▶ Aim of the exercise
Your answer is a copy of every line in the records where "Select" appears.

▶ Records shown
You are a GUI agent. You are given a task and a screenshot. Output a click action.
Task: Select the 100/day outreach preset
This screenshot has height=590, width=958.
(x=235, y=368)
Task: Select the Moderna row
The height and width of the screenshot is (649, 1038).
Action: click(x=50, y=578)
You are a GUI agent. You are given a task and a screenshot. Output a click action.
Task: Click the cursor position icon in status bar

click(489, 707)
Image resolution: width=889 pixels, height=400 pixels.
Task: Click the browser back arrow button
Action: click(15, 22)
--
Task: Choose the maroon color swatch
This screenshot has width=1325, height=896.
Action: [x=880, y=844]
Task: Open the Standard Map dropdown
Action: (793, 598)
...
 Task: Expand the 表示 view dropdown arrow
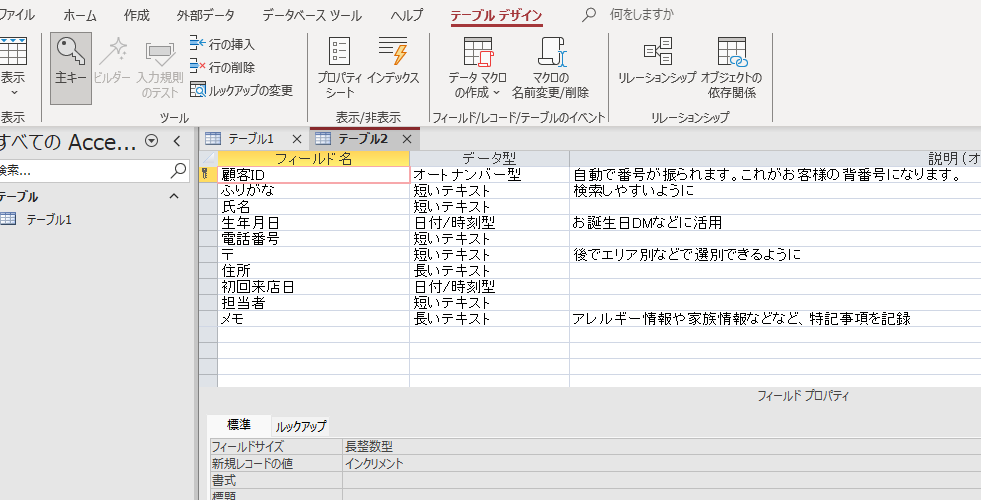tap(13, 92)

▶ Completed task
Task: Select the 100/day outreach preset
Task: Select the Moderna row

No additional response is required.